PDA

View Full Version : [SOLVED] Swap partition for an installation on an external HDD



Alcareru
August 4th, 2010, 07:31 PM
Hi guys!

I was just wondering if some of you gurus could tell me if it's totally insane to make a swap partition on an external HDD. The connection is either with simple USB 2.0 (which is probably the usual case) or if possible double connection with Firewire and USB. Is it too slow to access the HD this way making swap partition utterly useless?

What I've done so far is installed ubuntu on an external HDD and during the process created a small swap partition too, but I was just thinking that should I just drop it and hope the ram is enough.

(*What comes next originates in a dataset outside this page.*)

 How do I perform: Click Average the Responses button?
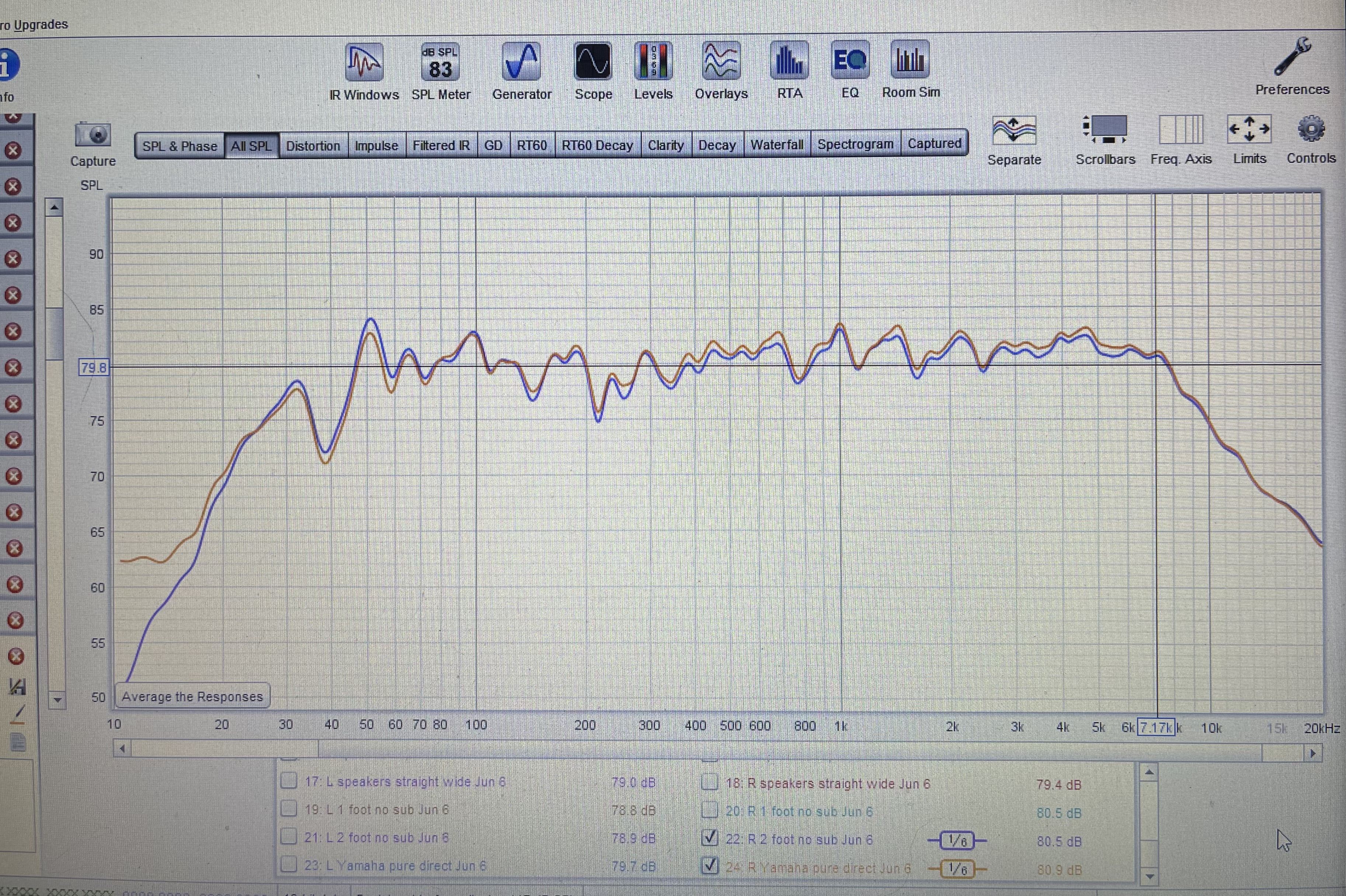[192, 697]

The idea is that now I have a full blown linux installation (with nice graphical interface!) which I can plug on to any computer, log in and do what ever I want, regardless of what is already installed on the computer. Mostly the idea is to enable easy creation/loading of backups and fixing broken installations, but it's a nice bonus that I can really do anything I could do with my regular desktop ubuntu computer. And most importantly it works the same so I don't need to bother learning to use another window manage or a mere terminal session.

dabl
August 4th, 2010, 07:40 PM
Hi guys!

I was just wondering if some of you gurus could tell me if it's totally insane to make a swap partition on an external HDD. The connection is either with simple USB 2.0 (which is probably the usual case) or if possible double connection with Firewire and USB. Is it too slow to access the HD this way making swap partition utterly useless?



The question of whether a swap partition will be needed is not related to whether the installation drive is internal or external, it is related to the amount of memory available for programs and data to use. "Better safe than sorry" would be the advice.



The idea is that now I have a full blown linux installation (with nice graphical interface!) which I can plug on to any computer, log in and do what ever I want, regardless of what is already installed on the computer.

No.

Unless "any computer" is going to have identical hardware, in every respect, that's not going to work. The drivers that get set up on your initial platform will be the wrong ones for other platforms.

Probably what you want is a "Live CD on USB stick" installation, which will give reasonably good performance on a maximum variety of hardware platforms. Forum search and Google will show you how.

snowpine
August 4th, 2010, 07:44 PM
Your plan sounds realistic to me. Using a swap partition will allow you to run (slowly!) on computers that do not have enough RAM.

So long as you do not install any restricted hardware drivers, you should be able to boot your USB drive on a wide range of hardware. Ubuntu auto-detects hardware at each boot; an install is not specific to your hardware (unless as I mentioned you install restricted drivers).

Alcareru
August 4th, 2010, 08:41 PM
Alright, thanks mates. I guess I'll just have to see how well my installation fares with different computers with different hardware. If not too well I might need to reconsider the choice of OS and/or the method of installation. I'll soon try it out on my desktop machine but right now my external HDD is busy creating backups of my new laptops original partitions.

Alcareru
August 5th, 2010, 09:33 AM
Ok as is expected the X session fails intially as I plug the HDD on my desktop machine. Then again reconfiguring is a piece of cake. I just told it to do it and it did it all on its own. One click. Then I just retried to start X and wola here we go. Session starts and everything is working nicely, the bigger screen, Nvidia graphics drivers used instead of ATI, compiz rolling...woot, I'm more than happy with how this installation works. As of so far it's been a breez with the 2 machines I've tried it.